Kemal Kılıçdaroğlu’yla özdeşleşen “Böyle bir şey olabilir mi?” sözde hayreti (veya hayret taklidi) de zımnen bu tepkinin ifadesi değil mi? Dünyanın hiçbir yerinde görülmeyecek, hiçbir medenî ülkede karşılaşmayacağımız acayipliklerle, rezilliklerle baş başa olduğumuz, yani işte çağdaşlığın dışına düştüğümüz hissi, fikri…
Çağdaşlığın dışına mı düştük?
Çağdaşlıktan kasıt, modernlik mi? Modernliğin yerinde durmadığını, sürekli yeniden modernleştiğini düşünürsek, memleketimiz reel-güncel modernliğin dışında değildir. Teknik donanım bakımından, global ekonomik eklemlenme bakımından, yönetim usulleri, devlet zanaatı bakımından, dünyadaki güncel işletim sisteminin dışında değildir.
Çağdaşlıktan kasıt, bir ideal, bir düstur olarak modernizm mi? Bu, daha dar bir tanım: Rasyonalizmle, Aydınlanma'yla, hümanizmle tanımlanan bir gelişme ve insanlık ülküsü…[1] Günümüz dünyasında, -bizzat modernliğin Batılı kaynaklarının coğrafyasında da-, bu anlamda modernizm epeydir itibardan düştü.

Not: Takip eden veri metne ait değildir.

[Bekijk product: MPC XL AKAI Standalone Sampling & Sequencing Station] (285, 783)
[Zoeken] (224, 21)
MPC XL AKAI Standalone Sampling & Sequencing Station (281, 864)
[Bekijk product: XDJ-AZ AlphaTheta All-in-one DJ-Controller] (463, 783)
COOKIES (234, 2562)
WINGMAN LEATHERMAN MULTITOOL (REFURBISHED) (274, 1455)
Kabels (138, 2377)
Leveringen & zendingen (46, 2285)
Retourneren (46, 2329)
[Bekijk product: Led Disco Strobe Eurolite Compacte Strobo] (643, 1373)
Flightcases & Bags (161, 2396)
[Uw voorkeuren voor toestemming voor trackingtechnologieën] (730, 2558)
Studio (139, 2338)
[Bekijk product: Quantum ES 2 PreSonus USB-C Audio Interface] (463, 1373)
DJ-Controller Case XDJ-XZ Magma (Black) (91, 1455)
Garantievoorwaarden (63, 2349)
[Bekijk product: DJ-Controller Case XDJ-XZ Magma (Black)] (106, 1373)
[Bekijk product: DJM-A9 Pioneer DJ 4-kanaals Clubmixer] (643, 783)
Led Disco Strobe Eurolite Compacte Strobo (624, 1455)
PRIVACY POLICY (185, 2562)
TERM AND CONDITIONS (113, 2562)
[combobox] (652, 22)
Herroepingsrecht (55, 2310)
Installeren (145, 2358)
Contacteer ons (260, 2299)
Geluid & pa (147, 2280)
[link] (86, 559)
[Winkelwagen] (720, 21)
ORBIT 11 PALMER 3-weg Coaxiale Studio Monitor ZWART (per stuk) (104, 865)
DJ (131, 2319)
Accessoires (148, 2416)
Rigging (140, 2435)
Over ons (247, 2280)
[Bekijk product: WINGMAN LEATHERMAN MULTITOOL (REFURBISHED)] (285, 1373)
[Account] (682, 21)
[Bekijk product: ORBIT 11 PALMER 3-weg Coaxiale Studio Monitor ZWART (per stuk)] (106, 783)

Post-modernizmin artık kendi post’unu üretecek kadar kaşarlanmış sorgulamalarıyla kalmadı… Yeni-feodalizm (veya tekno-feodalizm) gibi, Trump iktidarı bağlamında kullanılan “pre-modern (modern-öncesi) yönetişim” gibi kavramların revaç bulması, modernist paradigmanın –işte burası uluorta harcanan kavramı kullanmanın yeridir- hızlı erozyonuna işaret ediyor.
Yani, modernizm adına emsal ve imdat alınacak bir “çağdaş dünya,” yok. Yani Özgür Özel, Sosyalist Enternasyonal’deki partnerlerinin demokrasi ve insan hakları değerlerinden kaytarmalarına[2] çıkışmakta haklıdır – aynı nedenle, “çağdaş dünyanın dışına savruluyoruz” şikâyeti yersizdir.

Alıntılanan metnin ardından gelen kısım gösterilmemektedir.